Yargıtay Kararı 1. Hukuk Dairesi 2015/3449 E. 2017/5569 K. 19.10.2017 T.

YARGITAY KARARI
DAİRE : 1. Hukuk Dairesi
ESAS NO : 2015/3449
KARAR NO : 2017/5569
KARAR TARİHİ : 19.10.2017

MAHKEMESİ :ASLİYE HUKUK MAHKEMESİ
DAVA TÜRÜ : TAPU İPTALİ-TESCİL

Taraflar arasında görülen davada;
Davacı, eski 260 parsel sayılı taşınmazı eşi … 12/05/1992 tarihinde satın alıp üzerinde 3 katlı bina inşa ettiğini, giriş katının üstündeki 2 nolu daireyi yalnızca kullanım hakkı için davalı …’ye noterde düzenlenen satış vaadi sözleşmesi ile satmayı vaad ettiğini, aynı şekilde 4 nolu daire içinde davalı …’e satış vaadinde bulunduğunu, satış vaadi sözleşmelerinden sonra davalıların söz konusu daireleri teslim alarak kullanmaya başladıklarını, muris Hüseyin’in 2009 yılında ölmesinden sonra, davalıların söz konusu taşınmazların kendilerine satıldığını söyleyerek tapuda devir talep etmeleri üzerine davalılara 1/12’şer payı bedel almaksızın devrettiğini, kendisinin okuma yazma bilmediğini, satış vaadinin konusunun dairelerin kullanım hakkı olmasına rağmen ve murisin payını devretmeye ilişkin bir niyeti bulunmadığı halde mülkiyetin davalılara devir edildiğini,Tokinin dava konusu yer ile ilgili acele kamulaştırma davası açarak arsa ve üzerinde yer alan binaların değerlerinin ayrı ayrı bilirkişilerce tespit edildiğini, söz konusu bilirkişi raporlarının kendisine 17/07/2013 tarihinde tebliğ edildiğinde davalıların dava konusu taşınmazda arsa bedeline de malik olduklarını öğrendiğini, okuma yazma bilmemesi nedeniyle satış vaadi sözleşmesinin sonuçlarını bilmesinin kendisinden beklenemeyeceğini, hataya düştüğünü davalıların kamulaştırma bedelinden haklarından fazlasını alacaklarını ileri sürerek davalılara yaptığı 09/04/2012 tarihli satış işlemlerinin iptaline, dava konusu taşınmazın tapu kaydının adına tesciline karar verilmesini istemiştir.

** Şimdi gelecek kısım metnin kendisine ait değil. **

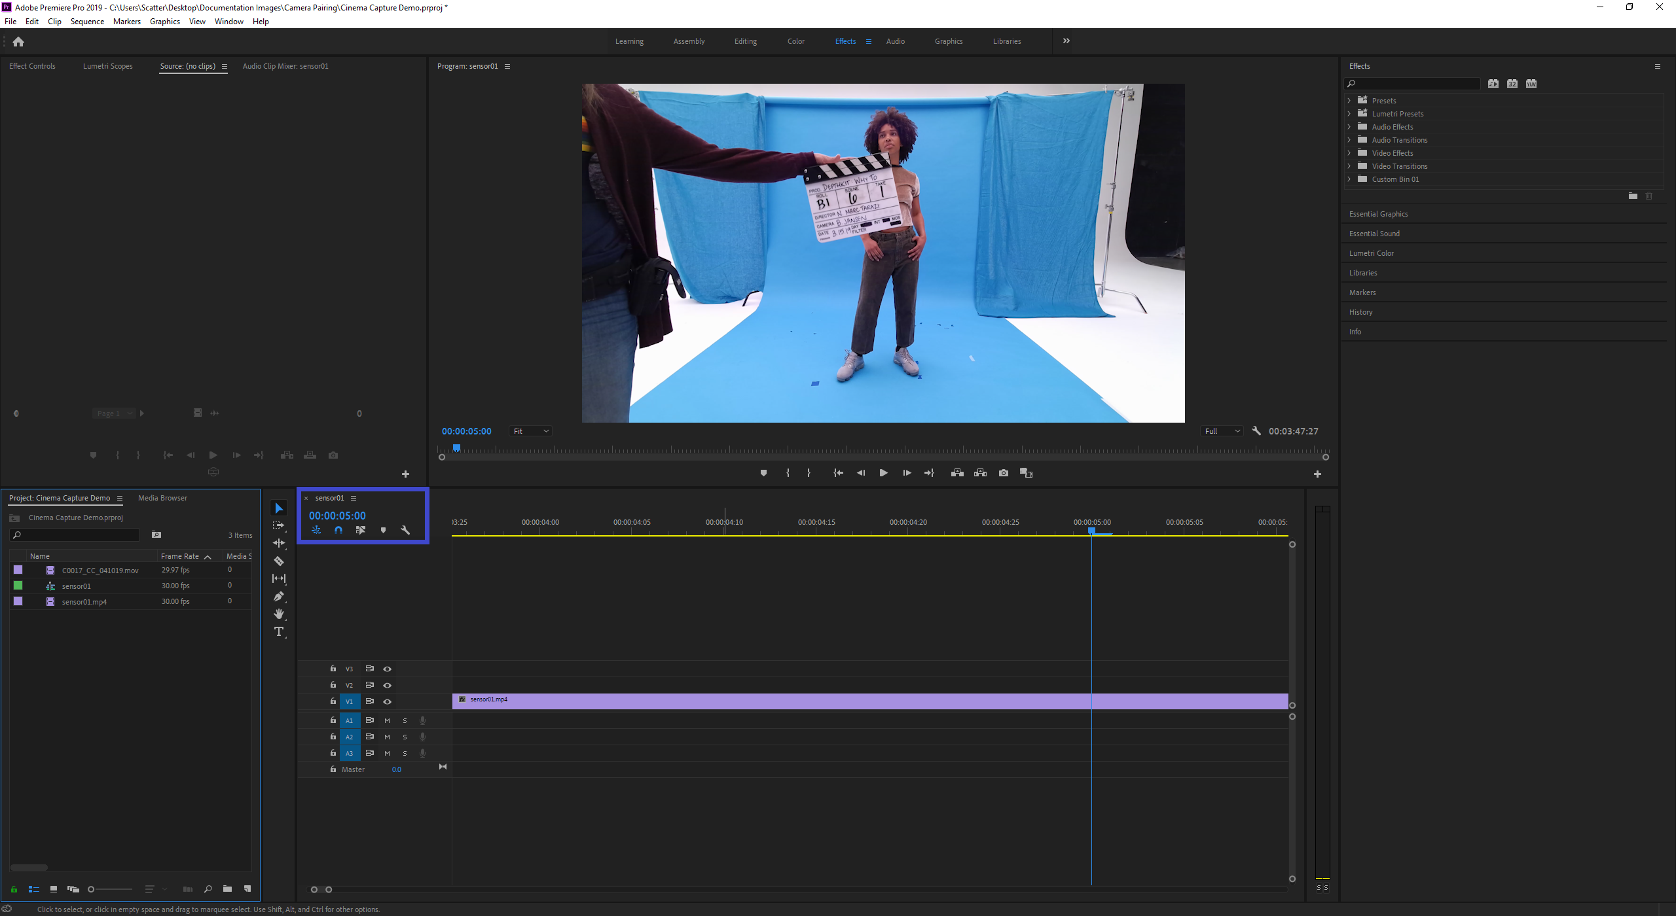Open timeline display settings wrench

Davalılar, davacının miras payının ¼ olması nedeni ile tüm taşınmaz için dava açma hakkının bulunmadığını, muris ile aralarında yapılan taşınmaz satış vaadi sözleşmelerinde muris Hüseyin’in mülkiyeti devretme amacının belli olduğunu, kendilerinin dava konusu dairelerin bedelini murise ödeyip akabinde dairelerde ikamet etmeye başladıklarını, idare mahkemesince imar planının iptal edilmesi nedeniyle dava konusu taşınmazda arsa payının belirlenemediğini, gabin ve hata nedeni ile davanın 1 yıllık süre içinde açılmaması nedeniyle hak düşürücü sürenin geçtiğini belirterek davanın usulden ve esastan reddini savunmuşlardır.

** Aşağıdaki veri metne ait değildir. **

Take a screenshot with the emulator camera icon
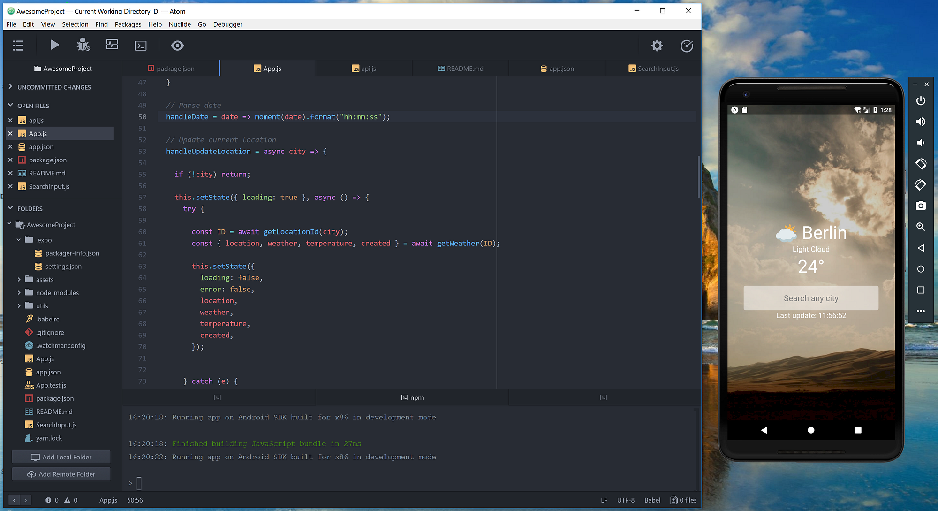 click(x=921, y=206)

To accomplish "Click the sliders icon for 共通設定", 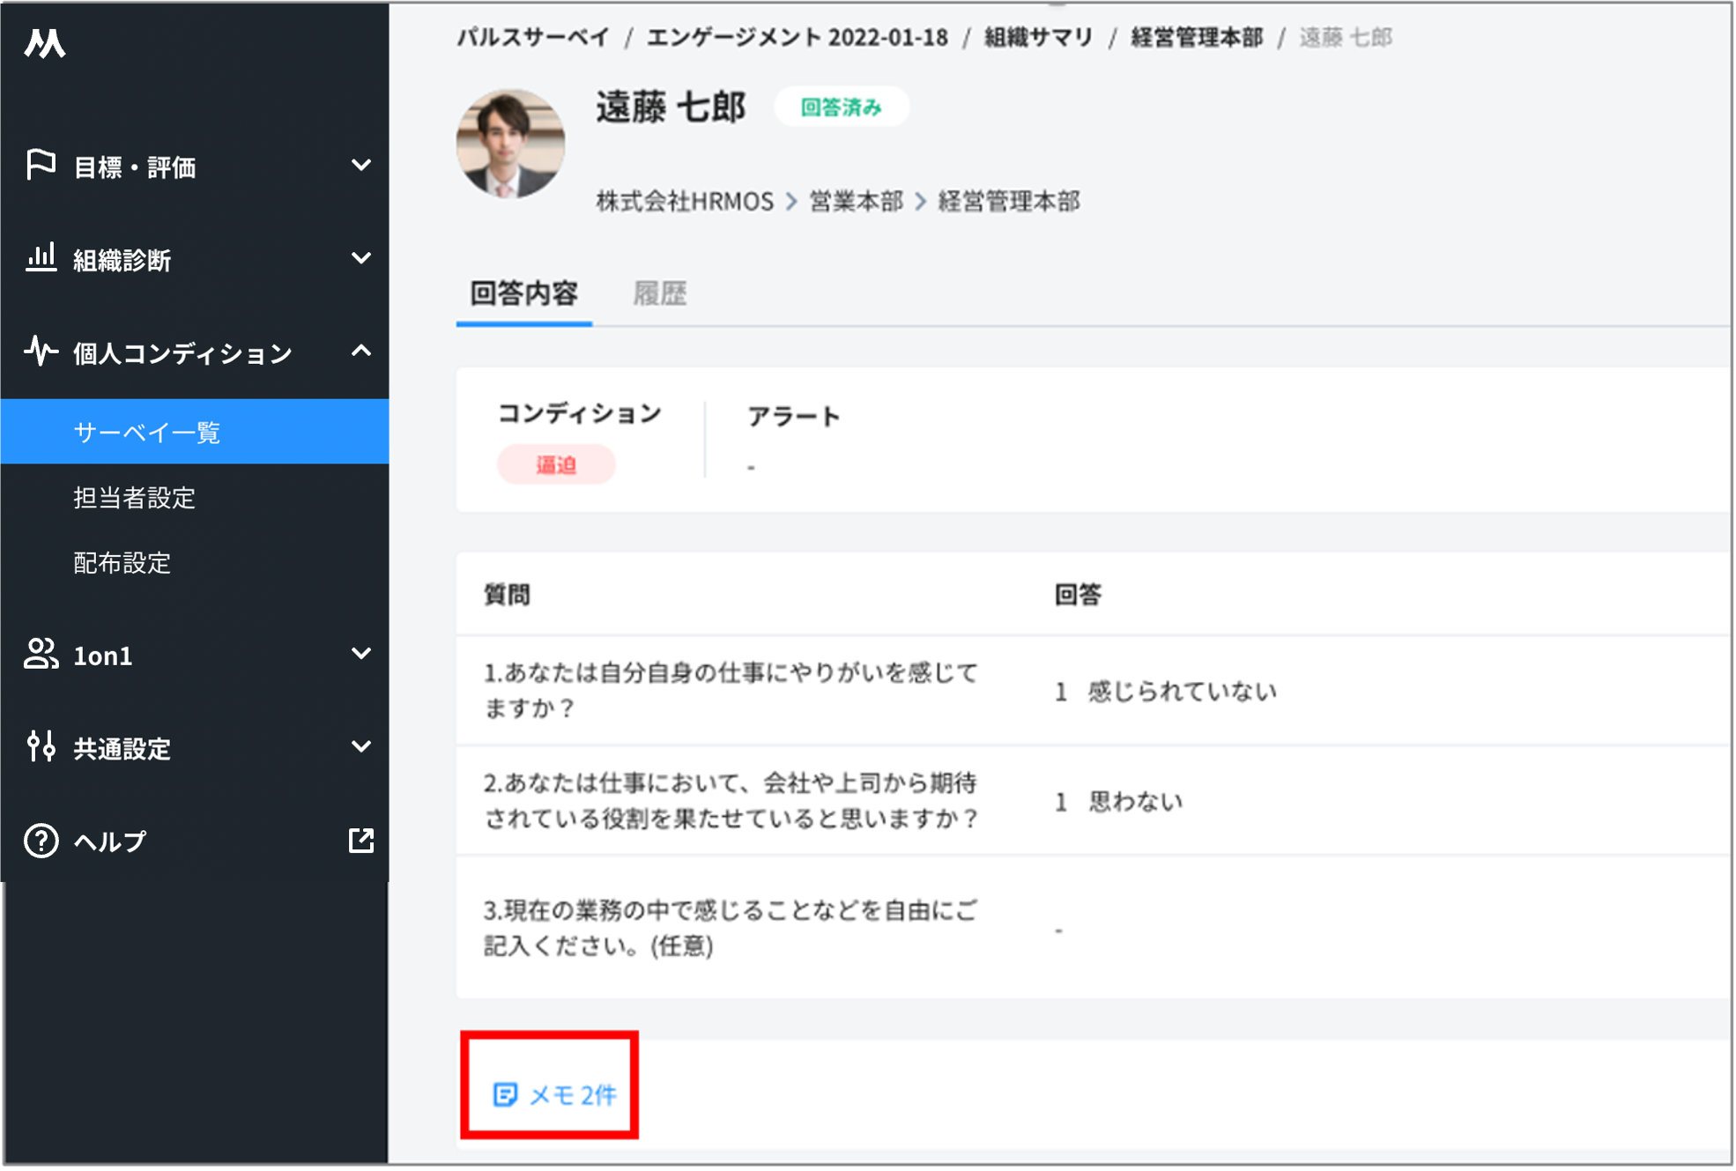I will [x=41, y=746].
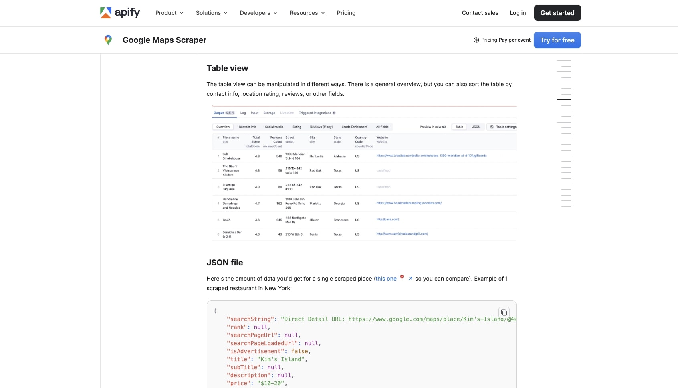The height and width of the screenshot is (388, 678).
Task: Click the Apify logo
Action: (119, 13)
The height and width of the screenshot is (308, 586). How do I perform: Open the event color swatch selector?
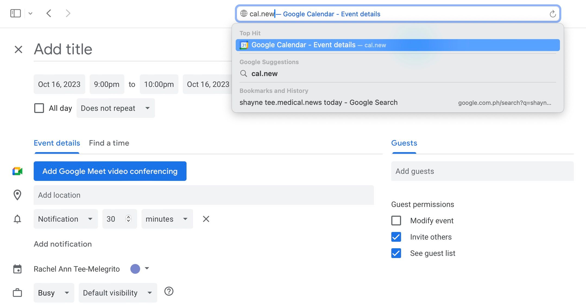(135, 269)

Mahkemece, satış tarihi ile dava tarihi arasında HMK 39/1 maddesinde belirtilen bir yıllık sürenin dolmuş olması nedeni ile davanın zamanaşımı nedeniyle reddine karar verilmiştir.

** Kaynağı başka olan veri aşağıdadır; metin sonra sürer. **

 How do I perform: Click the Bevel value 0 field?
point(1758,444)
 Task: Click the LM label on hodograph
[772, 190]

Karar, davacı vekili tarafından süresinde temyiz edilmiş olmakla Tetkik Hâkimi …’ın raporu okundu, düşüncesi alındı. Dosya incelendi, gereği görüşülüp düşünüldü.
-KARAR-

Dosya içeriğine, toplanan delillere, hükmün dayandığı yasal ve hukuksal gerekçeye ve özellikle delillerin takdirinde bir isabetsizlik bulunmamasına göre; davacının temyiz itirazı yerinde değildir. Reddiyle usul ve yasaya uygun olan hükmün ONANMASINA, aşağıda yazılı 3.70.-TL bakiye onama harcının temyiz eden davacıdan alınmasına, 19.10.2017 tarihinde oybirliğiyle karar verildi.